WHAT TO PRODUCE =>
Line by line, reproduce exactly the beginning of the listing below, ending with the line that contains "You are a computer-use agent. 156x347 pixels." and adding nothing.

INPUT DATA =>
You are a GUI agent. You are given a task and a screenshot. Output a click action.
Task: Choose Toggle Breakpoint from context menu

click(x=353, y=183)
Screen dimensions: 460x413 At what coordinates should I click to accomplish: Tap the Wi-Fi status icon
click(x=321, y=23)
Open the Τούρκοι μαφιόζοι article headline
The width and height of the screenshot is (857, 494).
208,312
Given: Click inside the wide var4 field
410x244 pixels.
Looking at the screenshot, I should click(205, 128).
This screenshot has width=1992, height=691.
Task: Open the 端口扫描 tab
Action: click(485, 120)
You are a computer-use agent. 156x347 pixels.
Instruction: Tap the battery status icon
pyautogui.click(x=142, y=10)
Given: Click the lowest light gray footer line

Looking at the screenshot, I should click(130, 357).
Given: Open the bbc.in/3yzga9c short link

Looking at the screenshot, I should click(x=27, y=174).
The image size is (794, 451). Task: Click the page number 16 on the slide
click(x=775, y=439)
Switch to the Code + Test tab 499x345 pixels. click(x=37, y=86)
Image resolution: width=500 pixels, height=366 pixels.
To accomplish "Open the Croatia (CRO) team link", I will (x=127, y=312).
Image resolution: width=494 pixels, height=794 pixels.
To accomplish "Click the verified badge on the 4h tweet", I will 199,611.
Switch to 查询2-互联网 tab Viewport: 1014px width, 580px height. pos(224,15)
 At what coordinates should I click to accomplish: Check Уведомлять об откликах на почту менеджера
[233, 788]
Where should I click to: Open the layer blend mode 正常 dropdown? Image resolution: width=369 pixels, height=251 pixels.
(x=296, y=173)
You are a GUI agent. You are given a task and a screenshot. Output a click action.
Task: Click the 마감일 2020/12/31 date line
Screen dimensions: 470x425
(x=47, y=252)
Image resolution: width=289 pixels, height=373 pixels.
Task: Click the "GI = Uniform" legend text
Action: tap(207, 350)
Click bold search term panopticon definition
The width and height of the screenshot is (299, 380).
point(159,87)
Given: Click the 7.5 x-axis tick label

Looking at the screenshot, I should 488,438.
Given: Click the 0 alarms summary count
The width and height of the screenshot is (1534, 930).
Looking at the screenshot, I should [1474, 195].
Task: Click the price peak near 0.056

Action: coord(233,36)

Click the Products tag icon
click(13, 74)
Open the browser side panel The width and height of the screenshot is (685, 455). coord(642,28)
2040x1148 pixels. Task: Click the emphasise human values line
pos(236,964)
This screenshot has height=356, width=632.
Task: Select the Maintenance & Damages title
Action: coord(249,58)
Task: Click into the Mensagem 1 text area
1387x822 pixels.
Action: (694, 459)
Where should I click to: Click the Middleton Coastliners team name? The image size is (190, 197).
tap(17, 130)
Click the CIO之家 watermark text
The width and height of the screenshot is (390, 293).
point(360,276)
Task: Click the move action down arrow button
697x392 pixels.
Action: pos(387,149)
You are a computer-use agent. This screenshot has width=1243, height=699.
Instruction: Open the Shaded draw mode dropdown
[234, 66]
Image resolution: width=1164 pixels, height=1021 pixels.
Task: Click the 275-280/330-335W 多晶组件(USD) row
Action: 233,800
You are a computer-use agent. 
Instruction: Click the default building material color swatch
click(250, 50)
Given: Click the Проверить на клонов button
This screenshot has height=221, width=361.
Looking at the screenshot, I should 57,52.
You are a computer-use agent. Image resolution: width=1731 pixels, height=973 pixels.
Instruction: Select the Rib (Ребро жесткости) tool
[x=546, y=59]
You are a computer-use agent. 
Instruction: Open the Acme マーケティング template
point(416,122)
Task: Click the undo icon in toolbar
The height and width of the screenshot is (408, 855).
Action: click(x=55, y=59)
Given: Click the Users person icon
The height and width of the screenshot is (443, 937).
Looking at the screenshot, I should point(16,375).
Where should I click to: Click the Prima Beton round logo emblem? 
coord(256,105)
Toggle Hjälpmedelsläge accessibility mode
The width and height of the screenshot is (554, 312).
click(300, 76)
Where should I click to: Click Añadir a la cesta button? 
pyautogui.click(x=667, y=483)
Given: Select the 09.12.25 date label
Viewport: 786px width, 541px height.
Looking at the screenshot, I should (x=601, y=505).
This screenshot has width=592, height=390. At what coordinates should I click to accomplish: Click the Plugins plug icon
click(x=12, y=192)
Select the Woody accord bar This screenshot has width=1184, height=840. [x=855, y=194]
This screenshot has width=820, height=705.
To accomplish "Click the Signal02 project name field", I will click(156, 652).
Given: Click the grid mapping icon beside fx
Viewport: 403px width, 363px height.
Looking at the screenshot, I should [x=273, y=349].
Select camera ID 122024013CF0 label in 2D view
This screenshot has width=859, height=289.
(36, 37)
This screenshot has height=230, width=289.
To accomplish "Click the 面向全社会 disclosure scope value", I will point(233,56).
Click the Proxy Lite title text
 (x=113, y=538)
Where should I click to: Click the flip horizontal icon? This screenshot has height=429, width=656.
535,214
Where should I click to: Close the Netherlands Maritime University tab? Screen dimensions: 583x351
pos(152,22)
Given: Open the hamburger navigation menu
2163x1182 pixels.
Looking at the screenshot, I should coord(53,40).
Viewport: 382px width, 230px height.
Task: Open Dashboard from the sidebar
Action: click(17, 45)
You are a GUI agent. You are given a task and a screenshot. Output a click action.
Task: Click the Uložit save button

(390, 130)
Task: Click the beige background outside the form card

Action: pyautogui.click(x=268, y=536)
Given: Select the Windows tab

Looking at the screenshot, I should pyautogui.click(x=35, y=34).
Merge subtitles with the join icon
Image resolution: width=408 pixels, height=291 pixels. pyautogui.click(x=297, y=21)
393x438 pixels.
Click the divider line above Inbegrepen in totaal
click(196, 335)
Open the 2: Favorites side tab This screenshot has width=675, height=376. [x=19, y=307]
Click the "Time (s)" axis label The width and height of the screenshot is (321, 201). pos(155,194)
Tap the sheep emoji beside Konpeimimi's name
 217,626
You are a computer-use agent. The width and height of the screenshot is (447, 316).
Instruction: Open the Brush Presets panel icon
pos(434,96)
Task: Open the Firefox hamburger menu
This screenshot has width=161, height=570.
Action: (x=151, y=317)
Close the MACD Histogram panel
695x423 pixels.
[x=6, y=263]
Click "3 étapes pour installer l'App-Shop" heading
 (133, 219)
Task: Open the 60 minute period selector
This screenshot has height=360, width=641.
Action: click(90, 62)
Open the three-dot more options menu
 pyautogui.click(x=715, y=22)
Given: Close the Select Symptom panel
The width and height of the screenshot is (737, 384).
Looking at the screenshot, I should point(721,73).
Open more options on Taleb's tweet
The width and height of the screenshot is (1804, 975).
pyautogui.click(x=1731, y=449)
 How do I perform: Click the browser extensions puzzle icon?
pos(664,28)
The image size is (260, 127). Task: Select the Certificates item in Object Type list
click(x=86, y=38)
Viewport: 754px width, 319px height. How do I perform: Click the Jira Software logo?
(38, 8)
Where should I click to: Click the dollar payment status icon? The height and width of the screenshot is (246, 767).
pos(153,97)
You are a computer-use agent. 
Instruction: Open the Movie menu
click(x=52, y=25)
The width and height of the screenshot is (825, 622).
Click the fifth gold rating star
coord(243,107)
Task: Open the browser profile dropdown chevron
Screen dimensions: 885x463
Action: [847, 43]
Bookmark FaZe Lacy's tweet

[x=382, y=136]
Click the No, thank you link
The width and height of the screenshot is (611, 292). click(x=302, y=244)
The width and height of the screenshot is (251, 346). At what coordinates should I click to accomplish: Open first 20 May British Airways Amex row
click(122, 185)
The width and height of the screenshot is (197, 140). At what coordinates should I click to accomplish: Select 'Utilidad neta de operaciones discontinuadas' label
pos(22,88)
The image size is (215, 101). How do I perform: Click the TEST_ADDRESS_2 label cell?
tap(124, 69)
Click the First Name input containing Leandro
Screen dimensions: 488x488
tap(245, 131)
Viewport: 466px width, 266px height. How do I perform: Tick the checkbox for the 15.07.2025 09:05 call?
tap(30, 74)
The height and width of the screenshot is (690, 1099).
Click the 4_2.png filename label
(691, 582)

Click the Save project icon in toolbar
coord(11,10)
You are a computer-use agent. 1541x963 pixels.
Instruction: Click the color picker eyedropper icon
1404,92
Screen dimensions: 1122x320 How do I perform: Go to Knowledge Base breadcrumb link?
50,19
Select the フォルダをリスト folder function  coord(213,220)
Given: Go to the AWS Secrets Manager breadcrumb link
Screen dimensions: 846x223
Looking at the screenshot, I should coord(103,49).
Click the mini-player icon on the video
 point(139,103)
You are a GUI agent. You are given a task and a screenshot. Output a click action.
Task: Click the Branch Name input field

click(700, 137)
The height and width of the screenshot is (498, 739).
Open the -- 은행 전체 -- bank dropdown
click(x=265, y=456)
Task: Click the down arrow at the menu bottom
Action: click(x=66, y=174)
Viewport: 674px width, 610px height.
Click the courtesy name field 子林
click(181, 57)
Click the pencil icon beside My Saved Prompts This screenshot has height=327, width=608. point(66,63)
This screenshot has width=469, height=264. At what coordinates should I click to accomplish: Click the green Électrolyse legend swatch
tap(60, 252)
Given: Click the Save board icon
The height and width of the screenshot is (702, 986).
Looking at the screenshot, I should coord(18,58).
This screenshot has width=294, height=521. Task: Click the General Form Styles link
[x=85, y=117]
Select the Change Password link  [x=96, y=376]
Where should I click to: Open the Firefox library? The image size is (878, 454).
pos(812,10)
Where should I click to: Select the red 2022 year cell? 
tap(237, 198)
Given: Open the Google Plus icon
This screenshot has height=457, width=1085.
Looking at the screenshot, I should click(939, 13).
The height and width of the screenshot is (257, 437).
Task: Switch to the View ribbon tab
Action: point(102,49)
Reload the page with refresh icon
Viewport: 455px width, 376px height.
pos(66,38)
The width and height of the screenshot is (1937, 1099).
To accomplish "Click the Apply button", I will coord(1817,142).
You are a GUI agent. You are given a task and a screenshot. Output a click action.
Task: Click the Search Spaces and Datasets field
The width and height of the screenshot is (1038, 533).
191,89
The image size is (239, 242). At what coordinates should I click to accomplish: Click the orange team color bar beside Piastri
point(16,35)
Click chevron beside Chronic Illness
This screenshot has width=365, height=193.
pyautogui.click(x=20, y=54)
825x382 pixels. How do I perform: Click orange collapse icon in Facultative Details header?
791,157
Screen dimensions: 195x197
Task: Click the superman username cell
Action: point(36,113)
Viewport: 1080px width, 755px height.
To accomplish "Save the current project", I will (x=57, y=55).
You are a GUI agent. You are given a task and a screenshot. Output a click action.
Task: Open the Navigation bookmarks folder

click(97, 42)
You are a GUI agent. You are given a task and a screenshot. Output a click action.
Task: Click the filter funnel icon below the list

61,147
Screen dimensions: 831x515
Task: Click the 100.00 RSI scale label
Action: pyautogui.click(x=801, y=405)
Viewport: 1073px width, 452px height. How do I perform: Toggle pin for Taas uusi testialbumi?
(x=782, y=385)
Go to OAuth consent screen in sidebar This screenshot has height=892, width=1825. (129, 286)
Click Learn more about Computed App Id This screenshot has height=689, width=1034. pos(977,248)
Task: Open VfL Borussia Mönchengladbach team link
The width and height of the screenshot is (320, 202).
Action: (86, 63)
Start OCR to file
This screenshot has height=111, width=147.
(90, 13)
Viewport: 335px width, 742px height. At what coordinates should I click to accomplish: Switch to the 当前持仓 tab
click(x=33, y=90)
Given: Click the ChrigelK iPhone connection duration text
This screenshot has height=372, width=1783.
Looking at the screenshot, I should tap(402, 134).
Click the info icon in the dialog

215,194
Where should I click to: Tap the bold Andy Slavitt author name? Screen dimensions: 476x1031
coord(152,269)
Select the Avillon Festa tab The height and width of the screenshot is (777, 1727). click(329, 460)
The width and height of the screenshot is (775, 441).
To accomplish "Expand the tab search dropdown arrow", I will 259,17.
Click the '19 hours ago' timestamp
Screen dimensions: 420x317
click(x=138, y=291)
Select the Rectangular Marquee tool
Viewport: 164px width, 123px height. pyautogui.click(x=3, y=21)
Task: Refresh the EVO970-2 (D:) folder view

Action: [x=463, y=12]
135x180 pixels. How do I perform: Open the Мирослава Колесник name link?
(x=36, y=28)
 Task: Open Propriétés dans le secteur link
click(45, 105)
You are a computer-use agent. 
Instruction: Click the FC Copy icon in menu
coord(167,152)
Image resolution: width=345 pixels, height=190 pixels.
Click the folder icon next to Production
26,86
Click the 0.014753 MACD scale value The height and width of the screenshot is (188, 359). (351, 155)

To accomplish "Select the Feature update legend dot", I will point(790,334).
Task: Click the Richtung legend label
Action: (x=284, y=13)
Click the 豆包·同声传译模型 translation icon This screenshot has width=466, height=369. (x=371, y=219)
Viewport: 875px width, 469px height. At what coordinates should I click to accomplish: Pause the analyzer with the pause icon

WRITTEN RESPONSE =>
You are a GUI agent. You are given a task and a screenshot. Output a click action.
Task: Choose Toggle Breakpoint from context menu

click(x=353, y=183)
Screen dimensions: 460x413 At what coordinates should I click to accomplish: Tap the Wi-Fi status icon
click(x=321, y=23)
Open the Τούρκοι μαφιόζοι article headline
The width and height of the screenshot is (857, 494).
208,312
Given: Click inside the wide var4 field
410x244 pixels.
Looking at the screenshot, I should click(205, 128).
This screenshot has width=1992, height=691.
Task: Open the 端口扫描 tab
Action: click(485, 120)
You are a computer-use agent. 156x347 pixels.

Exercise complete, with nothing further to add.